А в сводчатом зале гостиницы, с черно-коричневыми стенами и потолком, прокуренными крестьянами и возчиками, которые с незапамятных времен сиживали тут за кружками пива, собрались носители самых громких имен австрийской аристократии — эрцгерцоги, графы и бароны, важные, воинственные фигуры, старики, в большинстве своем плечистые, толстощекие, гордо выпятившие грудь, осанистые, с импозантными усами и бородами, надменные и торжественные; на первом месте — генерал-майор граф Гондрекур, командир Первого армейского корпуса, которым ранее командовал граф Клам-Галлас, но был отрешен от должности за то, что приказал трубить отступление, когда наши уже побеждали, чем и вызвал поражение австрийских войск под Ичином; далее барон Габленц, командир Десятого корпуса, граф Тун, барон Пидолл, начальник саперов, граф Фестетикс и другие, все вежливо-высокомерные и выжидательно-натянутые по отношению к незначительному рыцарю — фельдцейхмейстеру, которого каприз императорской военной канцелярии поставил им в начальники.
И при виде их, иронически-чопорных, колесом груди, увешанные орденами, Бенедек с удовлетворением ощутил прилив дикой ярости, того же слепого бешенства, которое гнало его туда, где сильнее всего полыхало пламя битвы и делало его, как он воображал, неуязвимым. А, вы хотите услышать от меня инструкции о движении обхвата, о взаимодействии, о продвижении туда-то и туда-то, — подумал он, — но ведь если я дам вам самые прекрасные инструкции — вы все равно не выполните их, наплюете на них и будете действовать по собственному разумению, о высокорожденная чернь! — каждый на свой страх, как сделал граф Штернберг, которого я отправил с депешей к саксонскому кронпринцу, — от этой депеши зависел исход боя под Ичином, а он преспокойно сунул депешу в карман и уехал погостить к родным в Миличевский замок! И что же — он будет наказан? Привлечен к военному суду? Расстрелян? — Ничего ему не сделают! Но погодите, бездельники, еще не всем дням конец, и лев Мантуи и Сольферино еще не потерял зубов!

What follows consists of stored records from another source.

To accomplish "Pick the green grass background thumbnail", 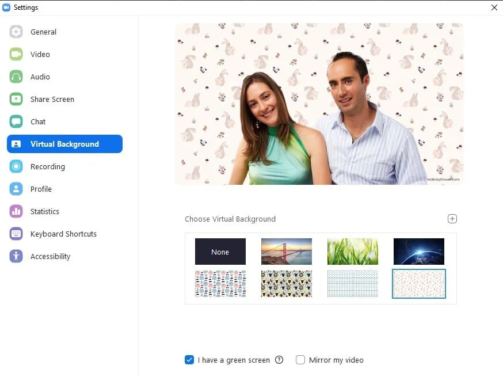I will coord(353,252).
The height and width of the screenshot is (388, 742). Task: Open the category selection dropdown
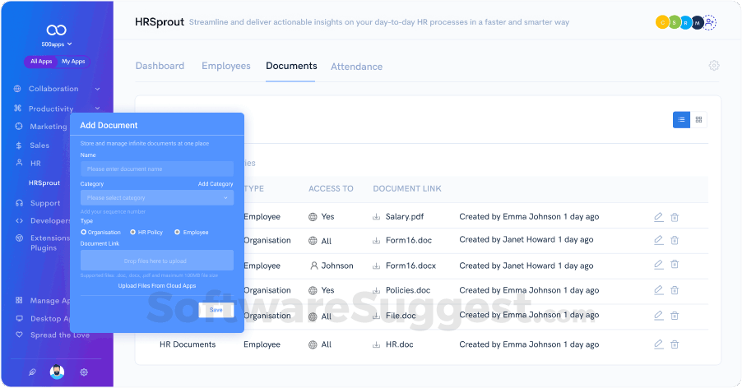pyautogui.click(x=156, y=198)
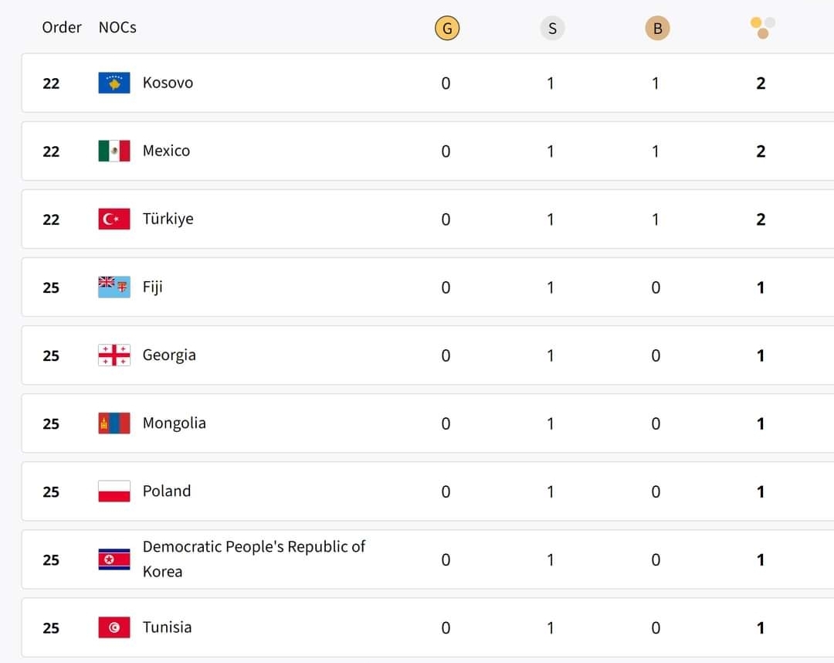834x663 pixels.
Task: Click the Mexico flag icon
Action: (114, 151)
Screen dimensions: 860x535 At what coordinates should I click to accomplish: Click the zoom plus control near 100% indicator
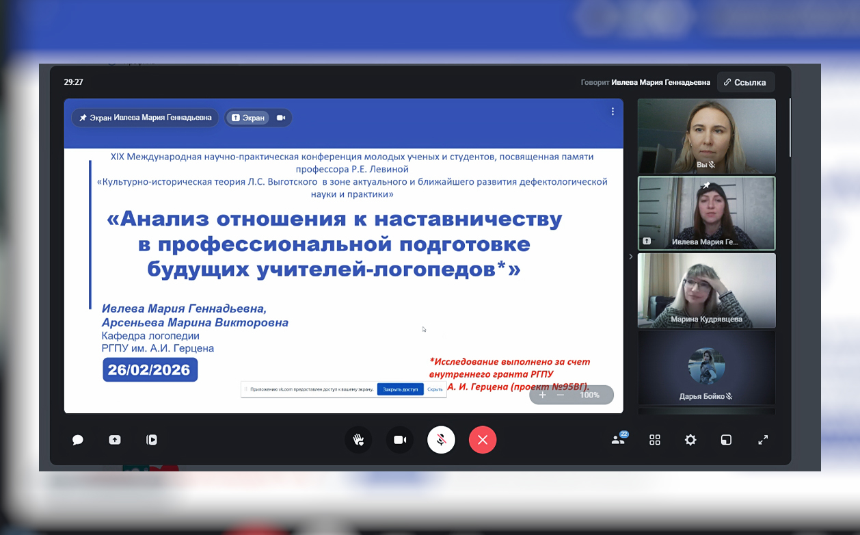click(542, 395)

Раздраженным, чуть ли не лающим тоном пригласил он сесть генералов, стоявших в небрежных позах, и заговорил короткими, отрывистыми фразами, то выкрикивая слова так, что отдавалось под закопченным сводом, то понижая голос до старческого, еле слышного шепота, кашляя и нервно покручивая острые, торчащие вверх, кончики усов. Можно было бы легко устранить последствия наших поражений и поднять упавший дух армии, — сказал он, — если бы господа офицеры подчинились той самой дисциплине, какую они требуют от солдат, и если бы они меньше критиковали, меньше рассуждали, чем это у них в обычае, зато больше бы слушались и воевали. Все только и заняты, что тактическими выкладками, каждый воображает себя маленьким Наполеоном, всем хочется обхватывать, предупреждать, заставать врасплох и все такое, а как подойдет надобность издать ясный и вразумительный приказ, сказать: ты поведешь свою роту туда-то и продержишься там во что бы то ни стало, — тут господа офицеры почему-то теряют все свое красноречие. Но теперь всем этим нравам конец: он, Бенедек, с этого момента будет с нелицеприятной строгостью требовать самой железной дисциплины, потому что одной лишь дисциплиной можно остановить процесс разложения нашей армии, а остановить его безусловно необходимо.